Old thread, I know, but what the heck...It only takes a few hours to toughen them up. What I do is stick them in the fridge...covered, but only to keep the scent contained...for 2-3 days, after that they don't need refrigeration, but ideally you won't be keeping it very long (i.e. you'll need more bait). Also, don't skimp on the salt, it's cheap. If the salt gets dripping wet, you probably didn't use enough, just add more. Like any other bait, it depends on the day...but it's nice and cheap to have it in the mix.
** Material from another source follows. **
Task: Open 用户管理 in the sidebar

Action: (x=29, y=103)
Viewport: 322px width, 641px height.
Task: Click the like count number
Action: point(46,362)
Tight lines!


----------



## Tracker16 (Feb 16, 2009)

patindaytona said:


> What do you all think of salted shrimp? I know the salt dehydrates it, but does the salt also suck out the juice which contains alot of the scent??



I like mine grilled in butter and garlic


----------



## obxflea (Dec 15, 2007)

Shrimp from the grocery is more than likely freshwater shrimp, and they dont hold a candle to the shrimp caught fresh out of the waters you are fishing. The fish can tell a difference that is a FACT! Personally I would never ever salt my shrimp and would only use shrimp from the grocery as a last resort.


----------



## TROPHYman (Apr 16, 2009)

I use Publix fresh shrimp, usually $5.99 a pound, peel and put in plastic container salted heavily with ROCK SALT, after they have sit overnite in fridge drain liquid...usually only have to do this once.....shake freely and add more salt......I rotate my containers. I do the same with my clams.....mainly cause it toughens all the baits which in result hold better.....shrimp don't smell .......but if you have clams long enough WHEW !!!:fishing:


----------



## HStew (Jan 8, 2009)

peeled shrimp and cut mullet salted for at least a couple hours so the salt can "strike" (toughten it up) and keeps it form souring! works real good spring and fall when the fish are bunched up and running the beach.The weather is cooler so you don't have to ice it.I always heard to use salt that was non-iodized! sure seems to work for me as I have used both.


----------



## eaglesfanguy (May 1, 2003)

Wallmart 2lbs headless. 7.99$
and there not deturded or peeled..
Thaw em out dry on paper towels.. layer about 1/2 inch thick Kosher salt
layer of shrimp not touching. layer of salt, layer of shrimp.. so on and so forth keep refrigerated up to 2 weeks.. tough as rubber works great! 
i cut mine into bite sized pieces all sorts of sizes.


----------



## GreenFord (Apr 11, 2009)

Eaglesfanguy so will they stay good longer than two weeks?


----------



## Thrifty Angler (May 5, 2002)

I've been using the previously frozen fresh water shrimp from WalMart. Back in the seafood section right off the ice. I usually get 1/4 to 1/2 pound. Just enough for one outing. I don't salt it. Chesapeake Bay fish have always appreciated that less salty morsel. I haven't used bait shop frozen or grocery store bagged frozen. Just the ones on ice at WalMart. I never bring home any leftovers. If it gets tight out there, I'll cut each shrimp into 5 pieces. Depends on how many guests the fish bring along as dinner companions. 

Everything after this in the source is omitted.